Tuvo una muerte más ruidosa que su vida. La Biblioteca Nacional le recordaba esta semana con un acto conmemorativo, en el que participaba el mentado Herralde. Aprovechaba para compararlo con Bolaño: “Se le descubrió antes en Alemania que en España, y allí se le considera un autor de primera línea. También en Francia y en Italia”. 

Si el silencio en torno a su figura respondía a causas políticas o no, ése es otro debate. “Él llevaba mucho tiempo escribiendo de la posguerra, de la Transición. No iba contra este partido o aquel. Simplemente que, cuando para todos vivíamos en un mundo feliz, él ya se había dado cuenta de que no”, considera Casado, evocando aquellos años previos a la crisis inmobiliaria. Sin embargo, es ahora, y no antes, con un cambio de Gobierno de por medio, cuando la Generalitat le ha concedido la Alta Distinción al Mérito Cultural. ¿Cómo puede ser que los conciudadanos de un autor, con una serie de televisión basada en su obra (Crematorio), todavía digan aquello de ‘quién’? 

“El problema es que todo el mundo está hablando de Chirbes, pero no leyéndolo”, dice Casado. Considera que a su figura se le está aplicando “un tratamiento desacertado, “buscando los aspectos morbosos de su vida en lugar de lo importante”. Él que era tan discreto, vestido de arriba abajo, con el abrigo abotonado hasta el cuello, de repente desnudo ante el público. Un autor que hizo de su silencio su voz. Siempre escondido tras las páginas. O quizá no, quizá expuesto en ellas. Porque el Rafa por escrito todavía perdura; frente a las voces que se han ido volando, todavía quedan los papeles.

Dejó una novela póstuma, París-Austerliz, totalmente terminada y cuya publicación se prevé para el mes que viene. El título lo toma de la estación de metro parisina, pero relata la historia entre un pintor homosexual y su amante hospitalizado. Su editorial tiene previsto publicarla en enero. Mientras tanto, se viene preparando una Fundación, que dirigirá su sobrina María José, pero en la que están involucrados muchos de sus allegados. Al parecer, “por deseo expreso del autor”. “Va todo muy lento, todavía estamos buscando una formulación legal. Lo que tenemos claro es que perseguimos el mantenimiento de la casa de Alicante y de su biblioteca”, dice Juan Manuel, sin querer desvelar más al respecto. 

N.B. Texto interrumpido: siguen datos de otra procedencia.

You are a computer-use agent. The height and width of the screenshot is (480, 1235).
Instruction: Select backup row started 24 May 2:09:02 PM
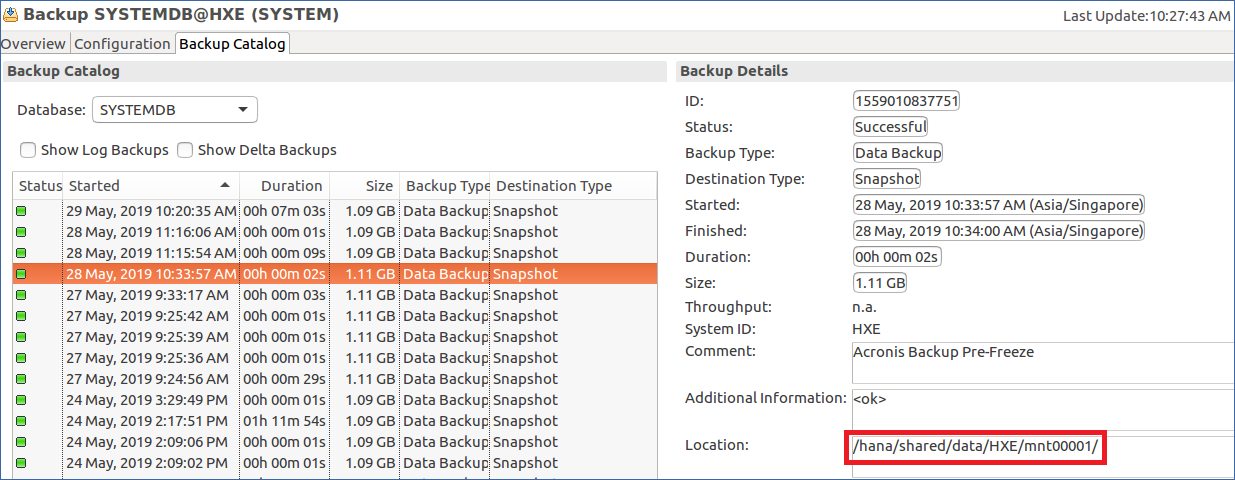click(x=335, y=463)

Habrá que apuntarlo a la lista de secretos, desvelados en su debido momento, durmientes en los confines de Misent. Ese pueblo al que le dedica la estampa invernal con la que cierra Crematorio, desde Beniarbeig, donde el viento se detiene. Una metáfora de una vida contada, pero sin nombres, y de una voz alzada, pero sin ruido.